Achalov, 49, who was made defense minister in the shadow government inside the White House and jailed on Oct. 4, gave up active politics after his release from prison in February under the State Duma's amnesty.
The storming of the White House had a special taste of irony for him because two years prior he had drawn up plans for the coup plotters of August 1991 to attack the same building, then the center of Yeltsin's resistance. But he said he had imagined 1993 would end differently.
"No one believed, no one expected that the president would resort to that, to the shedding of blood," Achalov said.
The burly, ruddy-faced general, a veteran of Soviet crackdowns in Tbilisi, Baku and Vilnius headed the defense of the White House from an armor-plated 13th floor bunker. But when the tank-shells started raining into the building he was safely down below.Achalov said he now thought the decision by the opposition to stay together inside the besieged White House in 1993 was a strategic mistake: "It gave them the chance to blockade us completely, cut off all connections, deprive us off all information."
Limonov, the former emigre writer, 51, was also to be found on the 13th floor, revelling in the crisis. A lover of armed conflict who fought in Abkhazia and with the Serbs in Croatia, he took part in the battle at the Ostankino television center on Oct. 3.
"It was damned from the start," Limonov said of the stand in the White House. "There's no doubt about it, it was damned because so many forces participated, there wasn't one leadership and the leadership we had was weak and indecisive."
The slim writer, who dresses entirely in black and sports tinted glasses, was once most famous for his homo-erotic novel "It's Me Eddie" written in New York. Now he said he has given up his home and literature to become a radical revolutionary.
"I live everywhere, like a conspirator," Limonov said.
The third White House defender, Rumyantsev, 33, looked more and more haggard and weary as he sat out the siege in his spacious second floor offices. He was badly beaten up when he emerged from the White House on Oct. 4.
Rumyantsev was a leading member of the democratic movement in the Gorbachev years and wrote the parliament's draft constitution. But he said he had no regrets about staying in the same building as the neo-fascists and radical communists.
"I made a big sacrifice," said Rumyantsev. "I paid for the mistake I made in 1990 and 1991 when I was a radical democrat. I thought that if Russian and Western public opinion saw that the there were people in the White House like Rumyantsev they would understand that it is a genuine parliament."

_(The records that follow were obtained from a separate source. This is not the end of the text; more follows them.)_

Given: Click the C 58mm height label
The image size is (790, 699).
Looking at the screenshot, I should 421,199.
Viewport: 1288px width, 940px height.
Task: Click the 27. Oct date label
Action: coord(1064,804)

Rumyantsev said that the storming of the White House had been the end of Russia's political innocence.
"All the beliefs people had in fairness of power, in democracy, their imagination were crushed by the tanks," he said. "Now they feel the deepest disbelief and despair."
A year on the opposition is still groping its way. Most crucially it still has to find an undisputed leader -- or agree that it wants one at all -- despite the way former vice-president Alexander Rutskoi has anointed himself in the role.
"We ought not to choose a leader," Rumyantsev said. "Rutskoi has big potential, but big drawbacks. He is much too outspoken, he needs to be part of a team, not on his own. I don't want him to be Yeltsin No. 2."
Achalov acknowledged that the opposition suffered from a "cult of leaderism," with too many candidates for the top job, but he preferred not to comment on them.
Limonov, the self-confessed extremist, has no worries about offending anyone.
"We had many forces arrayed against the Yeltsin regime, but no unity," he said. "A year later we have a split. I am against the false nationalist Zhirinovsky and the false patriot Rutskoi."